PROMPT
Only the count is expected: the number of lines below that contain "Uncheck".

--- EXERCISE DATA Enclosed Below ---

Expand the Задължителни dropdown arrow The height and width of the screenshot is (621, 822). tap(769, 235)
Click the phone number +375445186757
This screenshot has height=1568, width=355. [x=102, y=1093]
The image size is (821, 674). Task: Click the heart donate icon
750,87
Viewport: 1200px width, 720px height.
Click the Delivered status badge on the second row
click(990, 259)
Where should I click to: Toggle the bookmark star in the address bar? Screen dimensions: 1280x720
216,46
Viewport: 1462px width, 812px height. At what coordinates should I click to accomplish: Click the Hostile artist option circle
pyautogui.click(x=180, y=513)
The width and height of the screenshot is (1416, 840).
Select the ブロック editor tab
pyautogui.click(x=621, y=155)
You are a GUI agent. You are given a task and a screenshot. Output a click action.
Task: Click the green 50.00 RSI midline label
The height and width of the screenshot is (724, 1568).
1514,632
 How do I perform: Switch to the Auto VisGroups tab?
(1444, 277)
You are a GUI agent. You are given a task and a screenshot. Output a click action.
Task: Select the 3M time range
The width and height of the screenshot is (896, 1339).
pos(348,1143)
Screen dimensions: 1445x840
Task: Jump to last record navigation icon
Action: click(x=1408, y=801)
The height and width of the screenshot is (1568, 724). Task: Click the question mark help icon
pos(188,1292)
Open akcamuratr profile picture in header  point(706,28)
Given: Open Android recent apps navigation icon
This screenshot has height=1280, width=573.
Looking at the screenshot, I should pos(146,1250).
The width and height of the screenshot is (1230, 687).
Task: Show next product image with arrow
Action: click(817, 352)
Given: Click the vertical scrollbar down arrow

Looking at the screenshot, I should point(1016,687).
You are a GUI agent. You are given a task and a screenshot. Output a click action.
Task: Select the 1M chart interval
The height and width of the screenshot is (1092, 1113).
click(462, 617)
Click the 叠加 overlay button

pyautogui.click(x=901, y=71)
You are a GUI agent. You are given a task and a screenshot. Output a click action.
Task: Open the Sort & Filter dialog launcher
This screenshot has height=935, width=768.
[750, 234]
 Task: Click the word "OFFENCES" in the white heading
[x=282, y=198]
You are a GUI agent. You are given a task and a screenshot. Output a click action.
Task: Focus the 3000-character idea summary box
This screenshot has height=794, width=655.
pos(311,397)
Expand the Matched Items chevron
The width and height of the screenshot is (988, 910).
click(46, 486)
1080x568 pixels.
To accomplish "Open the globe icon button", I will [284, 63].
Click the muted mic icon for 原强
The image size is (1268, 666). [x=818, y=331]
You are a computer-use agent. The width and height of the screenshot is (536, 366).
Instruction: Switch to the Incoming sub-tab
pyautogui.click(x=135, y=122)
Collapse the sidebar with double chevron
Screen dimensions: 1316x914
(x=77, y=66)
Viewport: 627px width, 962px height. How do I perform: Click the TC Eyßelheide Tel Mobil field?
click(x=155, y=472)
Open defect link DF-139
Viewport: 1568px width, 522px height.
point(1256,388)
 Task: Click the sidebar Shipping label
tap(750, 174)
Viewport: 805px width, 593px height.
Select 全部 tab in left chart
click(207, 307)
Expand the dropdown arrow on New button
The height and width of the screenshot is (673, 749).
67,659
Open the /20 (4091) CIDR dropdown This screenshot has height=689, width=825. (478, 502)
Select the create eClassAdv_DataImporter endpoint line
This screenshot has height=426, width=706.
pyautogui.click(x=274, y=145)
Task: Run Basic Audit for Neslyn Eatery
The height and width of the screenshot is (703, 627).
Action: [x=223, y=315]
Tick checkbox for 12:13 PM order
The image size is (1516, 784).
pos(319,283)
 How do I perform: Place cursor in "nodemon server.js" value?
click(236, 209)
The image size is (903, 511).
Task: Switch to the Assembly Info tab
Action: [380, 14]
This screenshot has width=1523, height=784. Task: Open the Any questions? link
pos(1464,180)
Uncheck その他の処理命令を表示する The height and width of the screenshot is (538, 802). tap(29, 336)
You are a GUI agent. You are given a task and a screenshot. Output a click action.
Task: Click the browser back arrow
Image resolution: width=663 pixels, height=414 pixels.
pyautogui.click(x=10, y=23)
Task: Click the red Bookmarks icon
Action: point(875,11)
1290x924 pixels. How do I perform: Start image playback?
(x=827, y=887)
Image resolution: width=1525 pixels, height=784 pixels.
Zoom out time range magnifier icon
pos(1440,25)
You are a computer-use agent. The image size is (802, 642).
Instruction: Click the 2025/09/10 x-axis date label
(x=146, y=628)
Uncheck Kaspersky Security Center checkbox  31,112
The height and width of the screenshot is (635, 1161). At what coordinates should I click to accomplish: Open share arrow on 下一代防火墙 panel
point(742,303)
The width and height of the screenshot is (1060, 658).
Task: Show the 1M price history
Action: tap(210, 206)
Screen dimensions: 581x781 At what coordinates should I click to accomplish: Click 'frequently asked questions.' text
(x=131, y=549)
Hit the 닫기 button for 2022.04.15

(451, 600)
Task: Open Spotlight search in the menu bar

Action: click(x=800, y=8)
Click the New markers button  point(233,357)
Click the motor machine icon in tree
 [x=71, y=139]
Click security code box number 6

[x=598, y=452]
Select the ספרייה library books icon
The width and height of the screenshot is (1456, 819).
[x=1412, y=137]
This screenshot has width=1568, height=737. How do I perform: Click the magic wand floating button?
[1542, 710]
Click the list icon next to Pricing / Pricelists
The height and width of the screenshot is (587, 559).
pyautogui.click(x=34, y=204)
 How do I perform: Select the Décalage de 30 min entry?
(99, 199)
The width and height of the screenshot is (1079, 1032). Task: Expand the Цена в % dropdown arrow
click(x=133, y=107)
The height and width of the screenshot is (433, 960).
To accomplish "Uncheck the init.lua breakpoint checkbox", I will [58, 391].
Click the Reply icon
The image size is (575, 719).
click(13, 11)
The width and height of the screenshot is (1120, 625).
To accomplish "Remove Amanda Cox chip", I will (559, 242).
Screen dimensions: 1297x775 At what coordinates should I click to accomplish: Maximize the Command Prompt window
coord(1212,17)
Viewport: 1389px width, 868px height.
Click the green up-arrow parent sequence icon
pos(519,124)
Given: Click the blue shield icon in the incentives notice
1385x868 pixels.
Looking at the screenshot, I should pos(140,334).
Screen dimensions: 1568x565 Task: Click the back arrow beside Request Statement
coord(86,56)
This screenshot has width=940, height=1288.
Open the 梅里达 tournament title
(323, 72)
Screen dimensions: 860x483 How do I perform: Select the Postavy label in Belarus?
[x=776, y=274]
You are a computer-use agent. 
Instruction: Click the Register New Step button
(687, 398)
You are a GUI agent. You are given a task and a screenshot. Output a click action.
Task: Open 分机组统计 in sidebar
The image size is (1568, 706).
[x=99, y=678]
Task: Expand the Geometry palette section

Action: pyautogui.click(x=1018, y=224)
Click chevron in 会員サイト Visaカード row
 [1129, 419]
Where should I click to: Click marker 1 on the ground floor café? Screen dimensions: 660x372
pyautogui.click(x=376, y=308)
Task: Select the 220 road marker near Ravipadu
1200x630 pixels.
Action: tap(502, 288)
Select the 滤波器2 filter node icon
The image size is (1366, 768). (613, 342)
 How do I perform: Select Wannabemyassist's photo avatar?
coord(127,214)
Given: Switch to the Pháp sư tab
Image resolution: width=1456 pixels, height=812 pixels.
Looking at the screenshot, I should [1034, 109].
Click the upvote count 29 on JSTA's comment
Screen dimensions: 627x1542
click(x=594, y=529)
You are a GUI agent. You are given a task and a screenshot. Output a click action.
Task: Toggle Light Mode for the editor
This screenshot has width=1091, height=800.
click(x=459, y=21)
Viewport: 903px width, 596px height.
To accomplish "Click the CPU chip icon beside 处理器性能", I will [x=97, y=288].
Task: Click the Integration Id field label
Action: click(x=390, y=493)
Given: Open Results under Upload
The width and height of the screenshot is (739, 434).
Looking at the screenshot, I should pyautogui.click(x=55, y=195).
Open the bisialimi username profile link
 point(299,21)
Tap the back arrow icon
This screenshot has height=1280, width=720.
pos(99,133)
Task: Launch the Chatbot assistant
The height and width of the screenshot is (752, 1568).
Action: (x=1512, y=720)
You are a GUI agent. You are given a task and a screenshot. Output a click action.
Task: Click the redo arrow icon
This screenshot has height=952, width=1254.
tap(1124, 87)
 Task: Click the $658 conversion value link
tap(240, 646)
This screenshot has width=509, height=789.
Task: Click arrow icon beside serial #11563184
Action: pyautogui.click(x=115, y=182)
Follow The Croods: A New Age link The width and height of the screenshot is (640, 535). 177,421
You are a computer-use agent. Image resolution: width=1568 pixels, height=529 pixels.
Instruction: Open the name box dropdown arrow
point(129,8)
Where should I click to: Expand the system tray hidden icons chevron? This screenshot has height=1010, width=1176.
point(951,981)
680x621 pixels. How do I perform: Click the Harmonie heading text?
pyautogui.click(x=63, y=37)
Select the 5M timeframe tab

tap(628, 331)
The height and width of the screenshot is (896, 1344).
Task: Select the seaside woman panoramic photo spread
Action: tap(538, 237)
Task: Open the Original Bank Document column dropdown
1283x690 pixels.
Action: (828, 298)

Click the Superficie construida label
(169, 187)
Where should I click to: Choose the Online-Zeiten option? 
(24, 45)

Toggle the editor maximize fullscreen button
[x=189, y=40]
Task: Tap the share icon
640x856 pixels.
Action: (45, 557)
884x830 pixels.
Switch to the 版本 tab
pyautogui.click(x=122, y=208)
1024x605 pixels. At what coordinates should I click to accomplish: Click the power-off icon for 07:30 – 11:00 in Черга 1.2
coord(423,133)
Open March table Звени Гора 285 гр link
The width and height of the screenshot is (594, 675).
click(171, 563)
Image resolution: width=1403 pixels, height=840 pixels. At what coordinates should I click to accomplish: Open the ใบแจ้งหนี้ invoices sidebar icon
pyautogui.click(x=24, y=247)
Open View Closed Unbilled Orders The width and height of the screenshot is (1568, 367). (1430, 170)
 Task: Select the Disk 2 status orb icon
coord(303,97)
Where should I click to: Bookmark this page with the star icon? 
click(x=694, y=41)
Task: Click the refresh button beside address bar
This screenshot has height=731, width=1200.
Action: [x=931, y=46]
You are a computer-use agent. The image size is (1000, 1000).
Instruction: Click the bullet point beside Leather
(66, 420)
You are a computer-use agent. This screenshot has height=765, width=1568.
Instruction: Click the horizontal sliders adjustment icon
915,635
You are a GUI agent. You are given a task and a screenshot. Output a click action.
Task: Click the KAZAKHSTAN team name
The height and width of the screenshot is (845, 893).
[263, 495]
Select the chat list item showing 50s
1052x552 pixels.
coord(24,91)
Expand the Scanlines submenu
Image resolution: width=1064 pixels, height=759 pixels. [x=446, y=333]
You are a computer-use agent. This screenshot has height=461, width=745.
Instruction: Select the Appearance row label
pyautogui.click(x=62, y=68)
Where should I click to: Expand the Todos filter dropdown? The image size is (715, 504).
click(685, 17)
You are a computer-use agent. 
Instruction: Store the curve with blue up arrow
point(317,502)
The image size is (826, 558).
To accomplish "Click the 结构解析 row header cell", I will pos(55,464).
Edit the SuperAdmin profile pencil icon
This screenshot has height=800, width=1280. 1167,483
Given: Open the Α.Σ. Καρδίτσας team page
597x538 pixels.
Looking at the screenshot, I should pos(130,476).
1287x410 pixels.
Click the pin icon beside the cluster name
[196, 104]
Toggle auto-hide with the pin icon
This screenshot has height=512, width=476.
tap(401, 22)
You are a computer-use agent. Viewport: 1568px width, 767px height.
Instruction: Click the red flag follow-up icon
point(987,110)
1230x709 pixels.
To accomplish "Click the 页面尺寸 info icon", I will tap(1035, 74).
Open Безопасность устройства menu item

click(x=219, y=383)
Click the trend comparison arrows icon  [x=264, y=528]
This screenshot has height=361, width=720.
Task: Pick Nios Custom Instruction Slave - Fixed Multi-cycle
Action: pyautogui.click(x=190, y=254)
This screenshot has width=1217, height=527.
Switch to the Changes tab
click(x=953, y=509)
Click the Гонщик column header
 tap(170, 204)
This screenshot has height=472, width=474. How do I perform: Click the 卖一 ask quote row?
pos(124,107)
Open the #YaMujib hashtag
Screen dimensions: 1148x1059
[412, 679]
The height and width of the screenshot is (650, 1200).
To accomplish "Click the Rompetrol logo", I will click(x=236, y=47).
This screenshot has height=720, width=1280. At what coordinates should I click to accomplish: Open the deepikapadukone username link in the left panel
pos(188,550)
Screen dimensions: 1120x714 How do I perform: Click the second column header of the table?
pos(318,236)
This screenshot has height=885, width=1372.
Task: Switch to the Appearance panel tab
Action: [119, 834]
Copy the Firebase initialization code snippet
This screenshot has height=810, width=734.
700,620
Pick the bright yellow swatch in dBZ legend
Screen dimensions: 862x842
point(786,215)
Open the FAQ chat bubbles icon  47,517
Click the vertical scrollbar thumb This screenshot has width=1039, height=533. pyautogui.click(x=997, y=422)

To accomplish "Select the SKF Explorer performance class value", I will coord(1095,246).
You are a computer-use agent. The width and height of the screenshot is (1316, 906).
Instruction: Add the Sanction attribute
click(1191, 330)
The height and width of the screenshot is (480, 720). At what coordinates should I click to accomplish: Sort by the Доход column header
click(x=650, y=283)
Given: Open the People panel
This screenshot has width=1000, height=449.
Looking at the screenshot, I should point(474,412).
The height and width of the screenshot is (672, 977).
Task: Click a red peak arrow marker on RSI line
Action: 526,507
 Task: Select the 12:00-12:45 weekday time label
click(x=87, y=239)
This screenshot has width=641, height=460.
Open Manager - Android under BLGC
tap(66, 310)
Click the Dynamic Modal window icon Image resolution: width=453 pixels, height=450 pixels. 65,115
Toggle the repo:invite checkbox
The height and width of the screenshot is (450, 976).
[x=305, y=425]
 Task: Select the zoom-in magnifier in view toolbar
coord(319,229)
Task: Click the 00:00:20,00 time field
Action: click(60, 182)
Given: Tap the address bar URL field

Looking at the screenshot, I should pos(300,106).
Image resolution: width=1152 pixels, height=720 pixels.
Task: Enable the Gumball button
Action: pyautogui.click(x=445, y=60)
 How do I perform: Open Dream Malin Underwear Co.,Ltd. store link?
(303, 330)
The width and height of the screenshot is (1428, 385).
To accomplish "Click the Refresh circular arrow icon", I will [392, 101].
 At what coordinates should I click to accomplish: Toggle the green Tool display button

--- End of Enclosed EXERCISE DATA ---

EXERCISE RESULT
3